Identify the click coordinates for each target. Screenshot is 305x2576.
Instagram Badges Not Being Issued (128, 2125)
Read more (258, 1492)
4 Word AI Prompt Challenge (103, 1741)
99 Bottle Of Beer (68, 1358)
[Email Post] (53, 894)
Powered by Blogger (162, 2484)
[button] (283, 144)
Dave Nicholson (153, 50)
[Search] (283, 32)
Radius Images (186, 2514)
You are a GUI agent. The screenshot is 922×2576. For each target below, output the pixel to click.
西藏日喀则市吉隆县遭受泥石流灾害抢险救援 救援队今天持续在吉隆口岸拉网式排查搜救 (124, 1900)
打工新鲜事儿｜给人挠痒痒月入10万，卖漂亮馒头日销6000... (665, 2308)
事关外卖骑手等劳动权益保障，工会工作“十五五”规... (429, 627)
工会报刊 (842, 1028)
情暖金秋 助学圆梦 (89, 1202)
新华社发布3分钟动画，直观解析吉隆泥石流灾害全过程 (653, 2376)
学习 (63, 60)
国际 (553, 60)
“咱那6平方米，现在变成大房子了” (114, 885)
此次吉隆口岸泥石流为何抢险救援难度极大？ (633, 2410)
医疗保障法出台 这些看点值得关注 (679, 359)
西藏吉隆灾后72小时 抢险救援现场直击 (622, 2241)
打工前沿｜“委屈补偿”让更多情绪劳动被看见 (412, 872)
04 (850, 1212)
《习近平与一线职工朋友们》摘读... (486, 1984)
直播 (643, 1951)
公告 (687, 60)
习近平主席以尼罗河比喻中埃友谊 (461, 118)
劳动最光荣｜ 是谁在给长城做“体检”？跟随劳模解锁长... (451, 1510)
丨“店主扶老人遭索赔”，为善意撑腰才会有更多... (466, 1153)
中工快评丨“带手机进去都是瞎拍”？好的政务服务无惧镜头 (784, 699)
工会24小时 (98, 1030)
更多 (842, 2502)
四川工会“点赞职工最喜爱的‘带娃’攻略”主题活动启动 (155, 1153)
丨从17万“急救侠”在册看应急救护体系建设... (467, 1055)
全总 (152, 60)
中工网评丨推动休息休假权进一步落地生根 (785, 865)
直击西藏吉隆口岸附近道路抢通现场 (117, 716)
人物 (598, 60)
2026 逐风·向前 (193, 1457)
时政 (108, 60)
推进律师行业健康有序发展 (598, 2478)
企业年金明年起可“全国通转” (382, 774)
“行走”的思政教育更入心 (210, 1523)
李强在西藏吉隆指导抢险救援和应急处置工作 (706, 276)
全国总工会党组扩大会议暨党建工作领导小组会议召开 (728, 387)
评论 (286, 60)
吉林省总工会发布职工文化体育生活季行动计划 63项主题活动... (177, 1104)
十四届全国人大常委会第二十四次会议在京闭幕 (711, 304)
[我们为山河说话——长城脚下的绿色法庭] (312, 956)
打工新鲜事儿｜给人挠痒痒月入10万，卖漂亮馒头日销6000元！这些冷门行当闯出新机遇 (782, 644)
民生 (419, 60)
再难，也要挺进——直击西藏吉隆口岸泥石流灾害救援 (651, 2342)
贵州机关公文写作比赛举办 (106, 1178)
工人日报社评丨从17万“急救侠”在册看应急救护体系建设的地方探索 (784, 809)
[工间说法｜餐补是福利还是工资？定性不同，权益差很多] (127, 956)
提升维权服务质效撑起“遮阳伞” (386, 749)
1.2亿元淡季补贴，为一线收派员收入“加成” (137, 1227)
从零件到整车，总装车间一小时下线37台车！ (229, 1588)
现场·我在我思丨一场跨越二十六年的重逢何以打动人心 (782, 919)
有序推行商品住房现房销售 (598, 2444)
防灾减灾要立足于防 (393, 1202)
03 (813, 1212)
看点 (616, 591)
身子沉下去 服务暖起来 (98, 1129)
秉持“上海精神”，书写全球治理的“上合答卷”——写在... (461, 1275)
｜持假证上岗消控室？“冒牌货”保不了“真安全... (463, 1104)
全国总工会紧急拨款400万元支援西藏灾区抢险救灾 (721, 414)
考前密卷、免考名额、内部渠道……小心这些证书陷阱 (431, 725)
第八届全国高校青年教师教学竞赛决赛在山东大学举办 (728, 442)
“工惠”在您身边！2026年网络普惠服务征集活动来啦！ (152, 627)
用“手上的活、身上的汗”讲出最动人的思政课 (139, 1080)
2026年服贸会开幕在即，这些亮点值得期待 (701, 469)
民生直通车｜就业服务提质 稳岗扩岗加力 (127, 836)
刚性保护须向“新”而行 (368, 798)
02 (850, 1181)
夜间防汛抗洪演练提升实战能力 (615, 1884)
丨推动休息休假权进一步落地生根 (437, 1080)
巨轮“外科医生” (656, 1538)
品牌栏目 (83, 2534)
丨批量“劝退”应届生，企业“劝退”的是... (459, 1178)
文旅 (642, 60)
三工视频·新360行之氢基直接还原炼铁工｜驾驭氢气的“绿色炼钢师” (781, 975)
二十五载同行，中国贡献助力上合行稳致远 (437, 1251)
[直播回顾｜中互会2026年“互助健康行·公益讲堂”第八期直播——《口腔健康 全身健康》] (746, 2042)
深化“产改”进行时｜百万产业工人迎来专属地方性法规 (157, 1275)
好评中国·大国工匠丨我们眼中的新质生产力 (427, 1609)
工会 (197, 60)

• _TASK OBJECTIVE_: Search the listing above for the lines with "人物 (598, 60)" and "身子沉下去 服务暖起来 (98, 1129)", then output those lines and all lines between them exactly.

• _ANSWER SECTION_:
人物 (598, 60)
2026 逐风·向前 (193, 1457)
时政 (108, 60)
推进律师行业健康有序发展 (598, 2478)
企业年金明年起可“全国通转” (382, 774)
“行走”的思政教育更入心 (210, 1523)
李强在西藏吉隆指导抢险救援和应急处置工作 (706, 276)
全国总工会党组扩大会议暨党建工作领导小组会议召开 (728, 387)
评论 (286, 60)
吉林省总工会发布职工文化体育生活季行动计划 63项主题活动... (177, 1104)
十四届全国人大常委会第二十四次会议在京闭幕 (711, 304)
[我们为山河说话——长城脚下的绿色法庭] (312, 956)
打工新鲜事儿｜给人挠痒痒月入10万，卖漂亮馒头日销6000元！这些冷门行当闯出新机遇 (782, 644)
民生 (419, 60)
再难，也要挺进——直击西藏吉隆口岸泥石流灾害救援 (651, 2342)
贵州机关公文写作比赛举办 (106, 1178)
工人日报社评丨从17万“急救侠”在册看应急救护体系建设的地方探索 (784, 809)
[工间说法｜餐补是福利还是工资？定性不同，权益差很多] (127, 956)
提升维权服务质效撑起“遮阳伞” (386, 749)
1.2亿元淡季补贴，为一线收派员收入“加成” (137, 1227)
从零件到整车，总装车间一小时下线37台车！ (229, 1588)
现场·我在我思丨一场跨越二十六年的重逢何以打动人心 (782, 919)
有序推行商品住房现房销售 (598, 2444)
防灾减灾要立足于防 (393, 1202)
03 (813, 1212)
看点 (616, 591)
身子沉下去 服务暖起来 (98, 1129)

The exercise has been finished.